The trailblazing comedian famously worked with Gary Busey when he played Sam Cooke in The Buddy Holly Story.

Mooney- whose real name was Paul Gladney – was best known for his work as Negrodamus in Chappelle’s Show.

The star was famous for his work alongside the likes of Richard Pyror, Dave Chappelle and many more (Picture: Johnny Nunez/WireImage)

He also stood out as Junebug in Spike Lee’s Bamboozled, however his first big job was as a writer for comedian Richard Pryor of Harlem Nights fame.

Mooney crafted jokes for Richard on Saturday Night Live before he became a writer on Live on the Sunset Strip and Is It Something I Said albums.

The star is also credited with giving many other comedians, including Robin Williams their first break into show business.

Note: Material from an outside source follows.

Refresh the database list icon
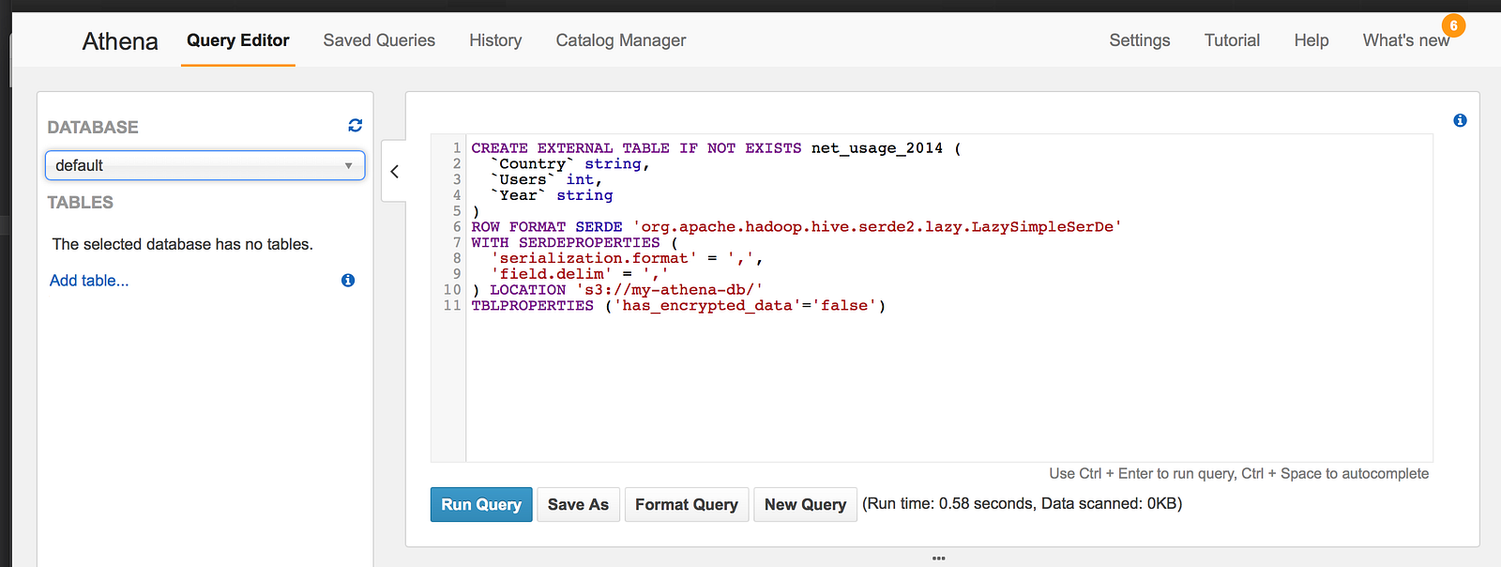The width and height of the screenshot is (1501, 567). 356,126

Speaking about his comedy to Canada’s The Globe and Mail, Mooney said in 2014: ‘I’ve been doing this a very long time. If I have to describe my brand of comedy, we’ve got a problem here in Canada.’

Mooney is also credited with giving many other comedians their first break into show business (Picture: Dave Allocca/Starpix/Shutterstock)

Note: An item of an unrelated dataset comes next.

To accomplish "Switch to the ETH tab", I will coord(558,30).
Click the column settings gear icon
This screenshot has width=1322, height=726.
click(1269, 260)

In the 90s he worked as the head writer for Fox’s In Living Color and was the inspiration for the beloved character Homey D Clown, played by Damon Wayans.

As an actor, Mooney made appearances in Which Way Is Up?, Bustin’ Loose and Hollywood Shuffle.

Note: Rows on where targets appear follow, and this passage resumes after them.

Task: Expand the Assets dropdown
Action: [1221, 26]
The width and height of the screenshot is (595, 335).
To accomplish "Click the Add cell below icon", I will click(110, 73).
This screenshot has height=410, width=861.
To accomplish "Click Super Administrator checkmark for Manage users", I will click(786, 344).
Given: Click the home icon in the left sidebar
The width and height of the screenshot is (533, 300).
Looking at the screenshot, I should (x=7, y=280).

The beloved comic released his memoir Black Is the New White in 2007.

Comic W Kamau Bell paid tribute as he recalled: ‘I was lucky enough to open for Paul Mooney several times.

‘It was a master class. It was like a Malcolm X speech that had been punched up by Redd Foxx. & then in the middle of everything he’d go off on a tangent about Jane Fonda. He was 1 of the greats. Rest in Peace, Mr. Mooney.’

D.L. Hughley commented: ‘There a places Chef’s go to eat after THEY finish cooking! That’s how I felt when I went to a late #PaulMooney show after I finished giggin! Rest Well Lion! #TeamDl’.

Director Ava DuVernay tweeted: ‘Paul Mooney. A comedy giant. I recall listening to his RACE album in college and how formative it was. Yeah, the jokes. But more so, the freedom.

‘He spoke freely and fearlessly about feelings and experiences others found difficult to express. May he be truly free now. Rest, sir.

One fan wrote: ‘This man was an icon and legend. Rest in Power Paul Mooney!’ while another added: ‘RIP Paul Mooney. One of the most historic comedians of all time. The incomparable truth teller. A resume like no other.’

‘Rest In Peace to the OG Paul Mooney,’ another added.